Their mother missed Kathleen’s high school graduation in Jacksonville because she was busy giving birth to Maureen, 18 years younger, in Fort Myers.
“Kathleen used to say that I was her high school graduation gift,” Kussler said.
She liked chocolate, books and being in charge.
“And she was good at it,” her sister said. “She cultivated many lifelong friendships and was really good at keeping in touch with people.”
Ms. Bell learned the art of telephone diplomacy in the early 1970s, while working as an assistant to editor Malcolm Balfour at The National Enquirer.
“She was the best thing that ever happened to me there,” Balfour recalled. “In those days the paper had a horrible reputation and people didn’t want to talk to us, but she could get anybody on the line. And then she’d demand they be polite. She was just dynamite, and I had the highest respect for her.”
Chip Biays met Ms. Bell in 1981, when she served as matron of honor at his marriage to her best friend, Carol Wershoven, whom she’d met in 1969 while Carol was her teacher at Marymount College, now Lynn University.
“Carol was the only one to call her talented student Kathi,” Biays said, “and both the name and quirky spelling endured.”
Later, Ms. Bell went on to earn a master’s degree in English at Florida Atlantic University, and spent most of her professional career in property management.
“She was as comfortable around the conference table discussing architectural renderings and plat surveys as she was in a graduate seminar or cooking class,” Biays added.
Working for the Arvida real estate corporation in the early 1980s, she met Kathy Assaf when both volunteered at her alma mater.
“We just hit it off,” Assaf said. “We had the same view of life. Both Catholic and very religious and concerned with doing things in a prayerful manner.”
That friendship endured, and when Ms. Bell was released from the hospital after surgery for a benign brain tumor in January 2023, Kathy and her husband, Ron, welcomed her into their Boca Raton home until she’d recovered.
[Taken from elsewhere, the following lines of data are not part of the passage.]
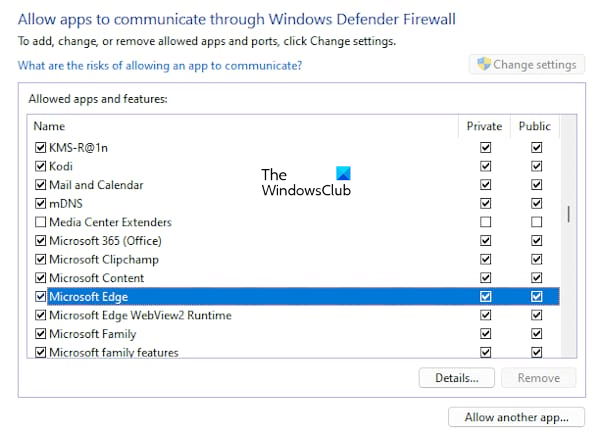Select the Microsoft Edge WebView2 Runtime row
The width and height of the screenshot is (600, 437).
point(140,316)
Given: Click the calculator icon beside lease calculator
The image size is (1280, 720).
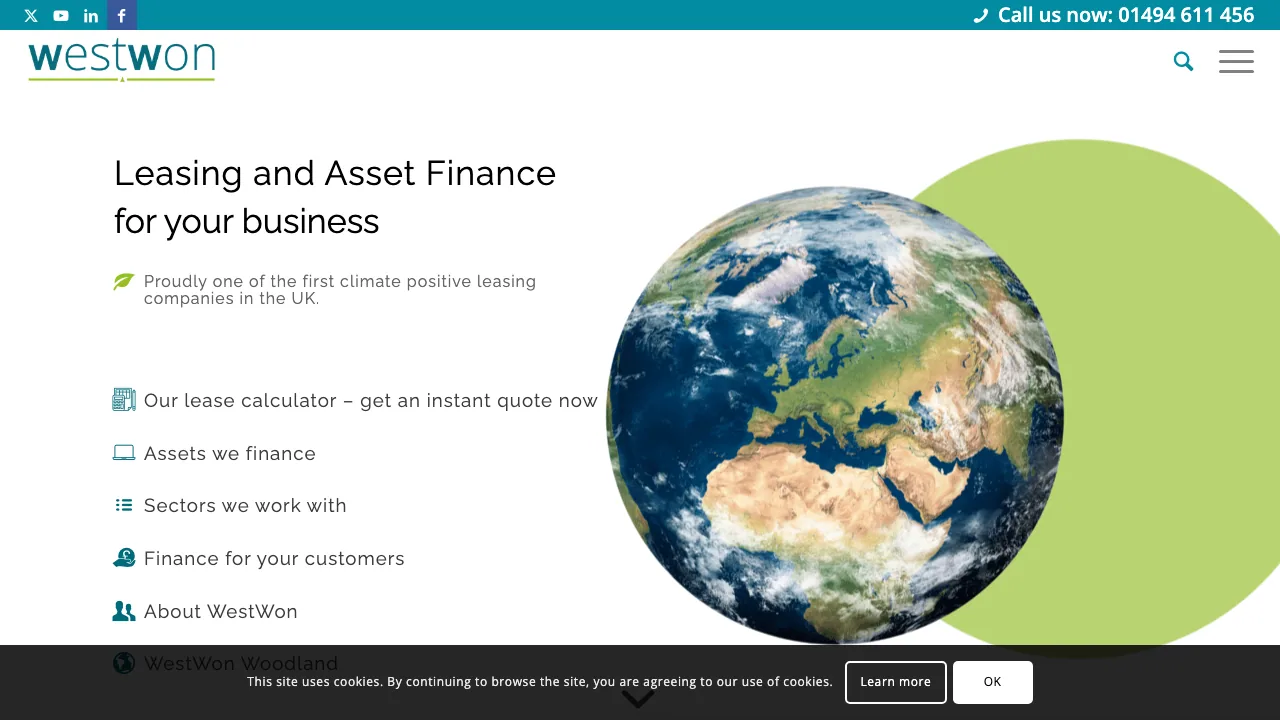Looking at the screenshot, I should point(124,400).
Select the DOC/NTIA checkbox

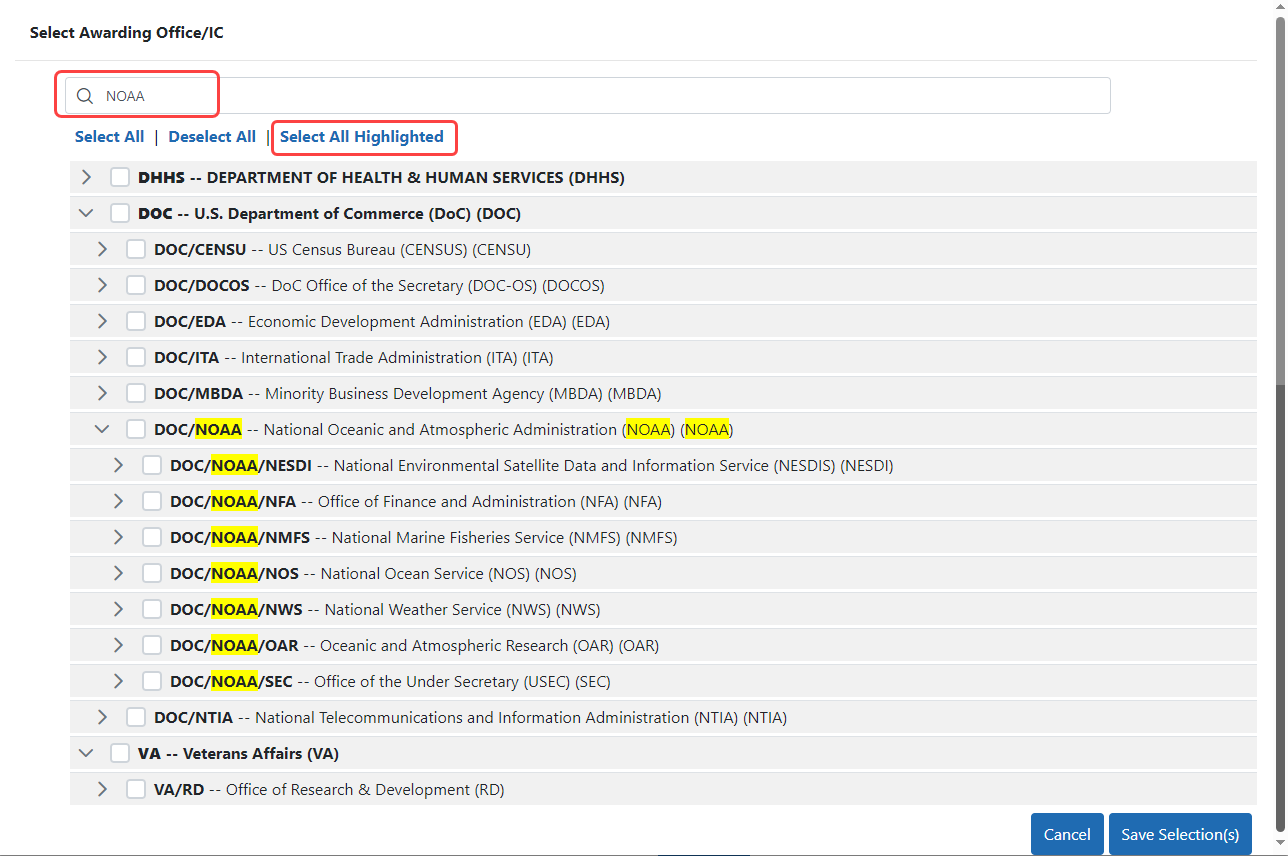(x=136, y=717)
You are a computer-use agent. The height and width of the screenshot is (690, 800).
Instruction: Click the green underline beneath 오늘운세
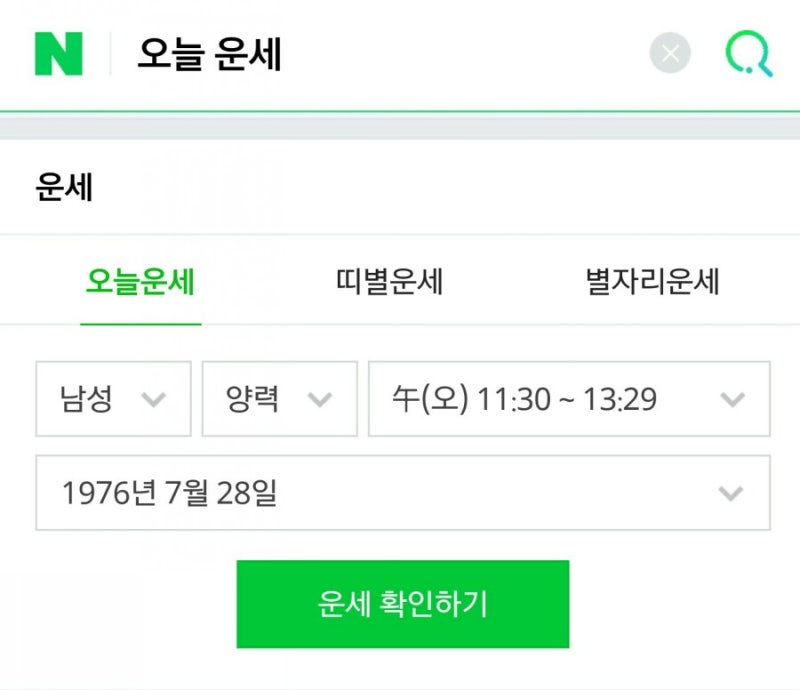click(x=141, y=324)
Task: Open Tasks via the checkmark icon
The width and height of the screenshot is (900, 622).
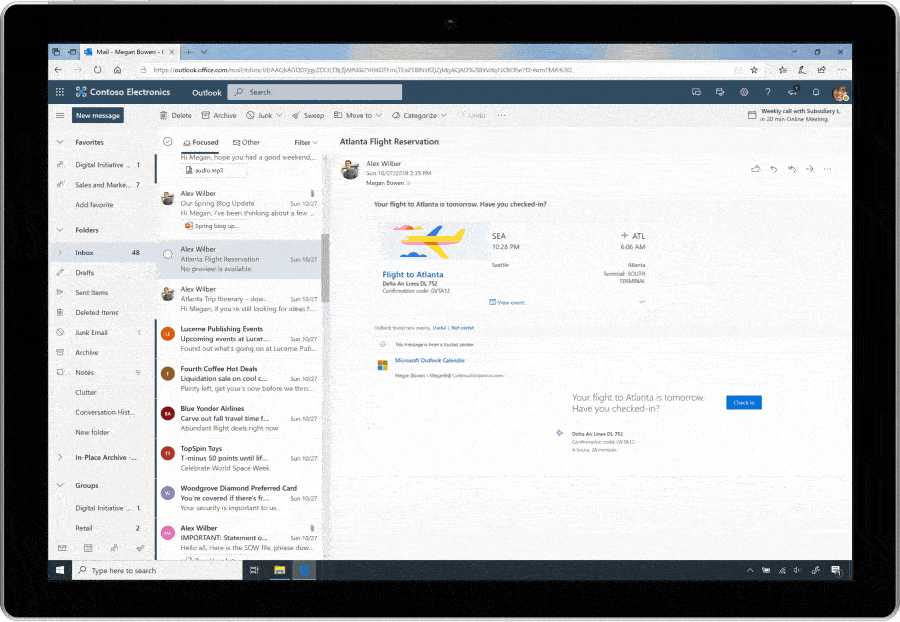Action: pyautogui.click(x=140, y=548)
“It was fun, we had a good time,” Assaf recalled. “And then the last time she was in the hospital, near the end, I brought her a rosary from the Holy Land. She had it clutched in her hands and would mumble the prayers along with me.”
Ms. Bell was predeceased by her mother, Cathleen; her father, Michael; and two sisters, Michelle and Suzanne. In addition to Maureen Kussler, she is survived by her sisters Monica and Julie; her brother Geoffrey; several nieces and nephews; and Pippi, the office cat.
A funeral Mass will be celebrated at 1 p.m. May 3 at St. Vincent Ferrer Catholic Church, 840 George Bush Blvd., in Delray Beach.
In lieu of flowers, donations may be made to any of her favorite charities: Lynn Cancer Center, Lourdes Noreen McKeen Residence, Christ the King Monastery, Fisher House
Foundation, the Literacy Coalition of Palm Beach County or the Florida Press Foundation Community News Fund.